Permanecemos em silêncio durante a caminhada até o meu quarto. Ao chegarmos lá, me voltei para Lawrence e o vi engolir em seco.
— Nervoso? — perguntei.
— Nada — respondeu com um sorriso, mas também com as mãos tensas. — Então… Boa
noite.
Lawrence baixou o rosto, se aproximou e me beijou por um momento. Então, seus lábios se
abriram, se fecharam e se abriram de novo. Respirei fundo entre um beijo e outro porque tinha a sensação de que haveria mais. Eu estava certa, e que bom, porque nunca tinha sido beijada daquele jeito e queria mais.
As poucas vezes em que tinha beijado garotos foram apressadas e atrapalhadas, momentos
escondidos em guarda-volumes ou atrás de alguma estátua. Mas, daquele jeito, com tanto ar em volta e sem ninguém à minha procura… Que diferença.
Me inclinei um pouco na direção dele, ainda o abraçando. Ele ergueu a mão que estava livre até a minha bochecha. Então levou os lábios aos meus outra vez pelo que pareceu uma eternidade, antes de recuar.

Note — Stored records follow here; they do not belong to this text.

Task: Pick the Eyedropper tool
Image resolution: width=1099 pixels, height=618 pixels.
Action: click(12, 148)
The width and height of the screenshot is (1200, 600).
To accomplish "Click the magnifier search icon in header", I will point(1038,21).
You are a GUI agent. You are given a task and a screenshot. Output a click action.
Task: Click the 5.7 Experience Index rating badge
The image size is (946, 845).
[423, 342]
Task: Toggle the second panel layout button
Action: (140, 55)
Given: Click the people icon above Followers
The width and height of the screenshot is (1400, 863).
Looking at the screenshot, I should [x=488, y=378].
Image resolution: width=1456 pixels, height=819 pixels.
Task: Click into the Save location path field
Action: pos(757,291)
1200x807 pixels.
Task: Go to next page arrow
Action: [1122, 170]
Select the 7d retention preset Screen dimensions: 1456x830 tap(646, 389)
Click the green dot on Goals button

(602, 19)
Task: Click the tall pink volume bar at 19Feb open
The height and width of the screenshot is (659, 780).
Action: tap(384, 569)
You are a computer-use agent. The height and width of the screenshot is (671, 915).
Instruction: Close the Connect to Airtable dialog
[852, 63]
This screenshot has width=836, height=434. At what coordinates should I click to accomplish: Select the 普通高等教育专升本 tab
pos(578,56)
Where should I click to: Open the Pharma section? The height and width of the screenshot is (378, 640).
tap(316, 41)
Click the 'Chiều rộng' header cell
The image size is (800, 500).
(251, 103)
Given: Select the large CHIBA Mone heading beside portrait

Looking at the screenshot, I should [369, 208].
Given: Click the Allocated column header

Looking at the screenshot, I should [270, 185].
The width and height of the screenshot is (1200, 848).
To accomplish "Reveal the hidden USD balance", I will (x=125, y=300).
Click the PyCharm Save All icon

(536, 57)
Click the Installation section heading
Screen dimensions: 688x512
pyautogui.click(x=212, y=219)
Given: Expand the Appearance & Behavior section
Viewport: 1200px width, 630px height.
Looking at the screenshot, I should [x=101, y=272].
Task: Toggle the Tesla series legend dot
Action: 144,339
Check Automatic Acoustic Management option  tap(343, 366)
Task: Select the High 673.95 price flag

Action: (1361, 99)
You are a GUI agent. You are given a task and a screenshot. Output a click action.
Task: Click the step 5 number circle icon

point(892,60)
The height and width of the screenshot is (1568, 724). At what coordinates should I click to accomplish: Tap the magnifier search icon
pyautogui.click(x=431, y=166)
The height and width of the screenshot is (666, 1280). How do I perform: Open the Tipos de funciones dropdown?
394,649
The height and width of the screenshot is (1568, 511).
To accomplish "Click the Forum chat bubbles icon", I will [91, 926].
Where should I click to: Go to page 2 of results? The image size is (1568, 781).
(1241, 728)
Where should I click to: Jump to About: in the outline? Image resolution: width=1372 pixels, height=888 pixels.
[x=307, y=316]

E, mesmo quando recuou, seu nariz continuou tocando o meu, tão próximo que eu podia sentir os resquícios de vinho em sua respiração.
— Acha que isso basta?
— Eu… hum… não sei.
— Só para garantir.
Ele pressionou a boca contra a minha de novo. Fiquei tão surpresa por receber outro beijo
como aquele que pensei que meus ossos fossem derreter. Envolvi os dedos no cabelo dele,
chocada comigo mesma por sentir o desejo de segurá-lo daquele jeito a noite inteira.
Ele recuou de novo e olhou nos meus olhos. Algo estava diferente. Será que ele também estava sentindo aquele calor estranho se alastrar pelo corpo?
— Obrigada — cochichei.
— Quando quiser. Quer dizer… — ele balançou a cabeça e riu de si mesmo. — Você sabe o que quero dizer.
— Boa noite, Lawrence.
— Boa noite, Camila.
Ele me deu um beijo rápido na bochecha antes de seguir em direção às escadas que davam para sua ala temporária no palácio.
Observei-o ir embora e repeti para mim mesma que o único motivo para o meu sorriso eram
as câmeras escondidas em algum lugar, e não as borboletas no meu estômago que Lawrence Jauregui causou.